That great philosopher, the illiterate Festus Haggen on the TV series Gunsmoke, once posed this question to his friend Doc Adams: “How do you know if the feller that wrote the writin’ wrote the writin’ right?” Doc didn’t have an answer for that, but he should have said: “Because that ‘feller’ and I learned to read and write right.”

Now, I’m not the greatest writer in the world by any means and my punctuation is far from perfect, but I’ve been writing for more years than I care to admit. And, when I write, I try my best to use proper grammar, punctuation and spelling. The blogosphere has turned everyone into a writer these days – some great, but many horrible. I defend everyone’s right to speak their minds. But when it’s done without any regard for proper English whatsoever, I cringe, I gnash my teeth, and I form an opinion that such a blogobutcher is an idiot- whether he or she really is or not. Sometimes it’s so bad that their meaning is completely lost behind a veil of nonsensical jibber-jabber.
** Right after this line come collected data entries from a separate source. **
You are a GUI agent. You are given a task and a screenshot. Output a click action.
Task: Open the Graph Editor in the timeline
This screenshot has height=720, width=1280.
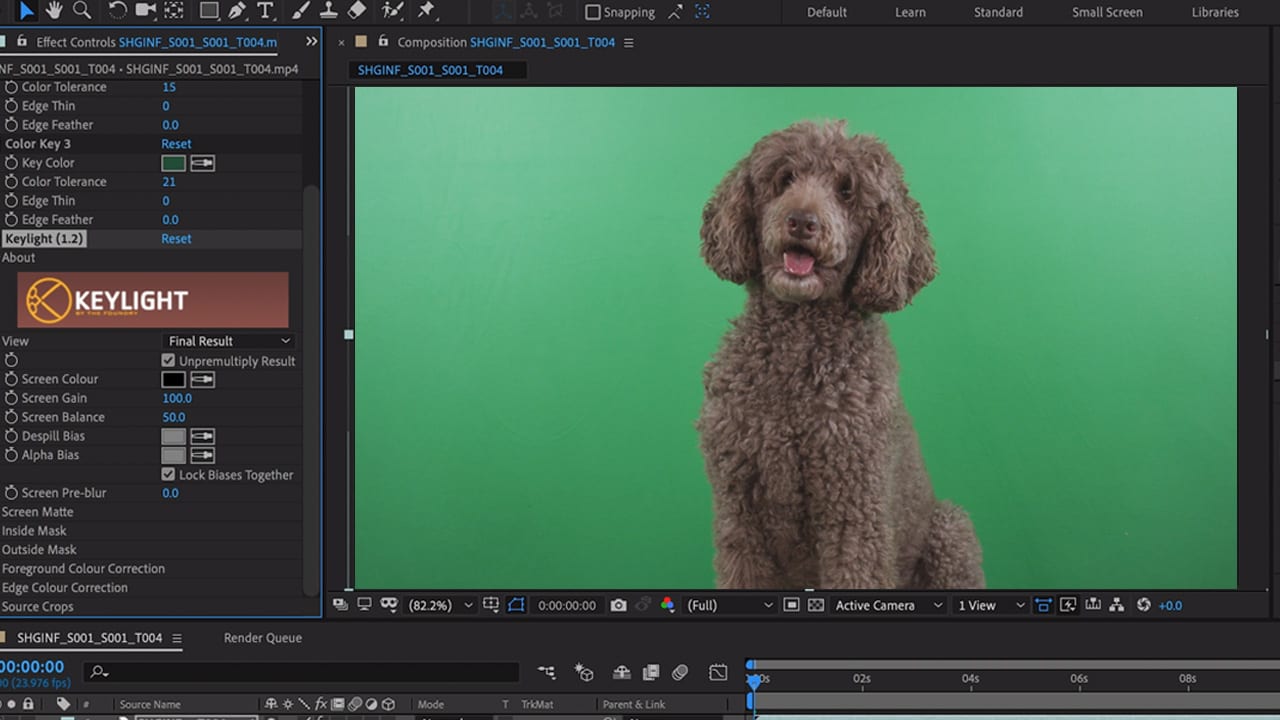717,672
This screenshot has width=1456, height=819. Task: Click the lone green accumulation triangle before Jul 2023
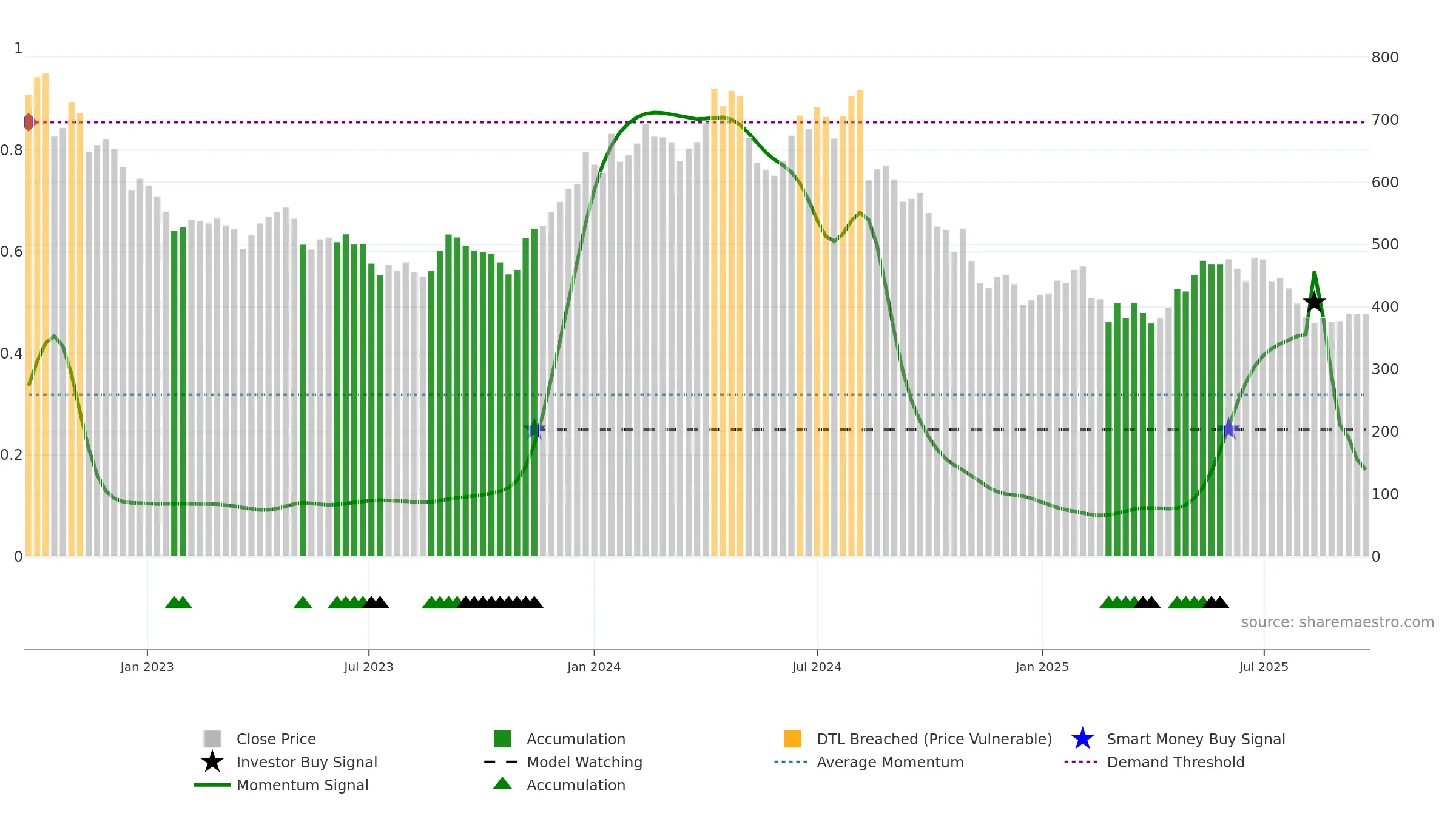tap(303, 602)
So I have a few suggestions on the subject for you bloggers who apparently slept your way through English class. When spell-checking is available, USE IT! If not, find a dictionary and USE IT! When you end a sentence, do so with a period followed by a space. Start any new sentence with a capital letter. Learn the difference between to, too, and two. Know that the words effect and affect are not interchangeable. Stop using texting abbreviations as though they were actual words. And proofread what you wrote before hitting the “submit” button.

Use the correct pronouns and always put yourself last… it’s not “Me and him went to the store”! To know whether you’re right or not, examine each pronoun (I, you, he, she, it, we, you, they) by itself. Would you say “Me went to the store”? I hope not. Would you say “Him went to the store”? God, no! “Me” and “Him” are not even pronouns. You’d say: “I went” or “He went”. Then put yourself last: “He and I went to the store.” Ahhhh… much better.
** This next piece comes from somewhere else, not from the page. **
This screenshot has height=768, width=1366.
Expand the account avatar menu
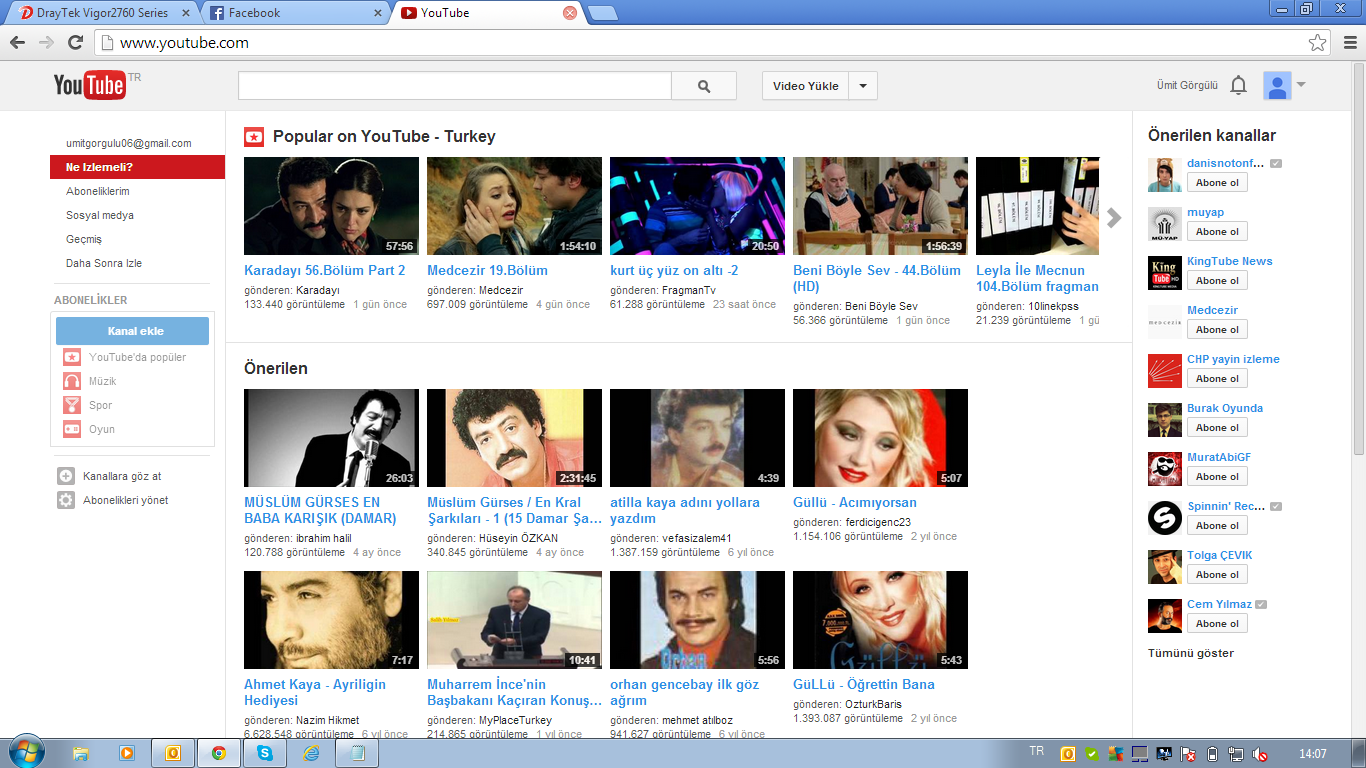coord(1284,86)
I can’t recall all the linguistic sins I’ve encountered on the internet, so I’ll end my rant with these examples: They’re is short for they are, their indicates ownership of something by them, and there is where something or someone is. You’re is short for you are, but your indicates ownership of something by you. I’m going to set the book on the table where it will sit until I want it. Then I’m going to lie down while my hens lay their eggs.

Maybe I expect too much, but if you have something to say, at least try to say it without sounding like a complete moron. Otherwise, don’t waste the blog space.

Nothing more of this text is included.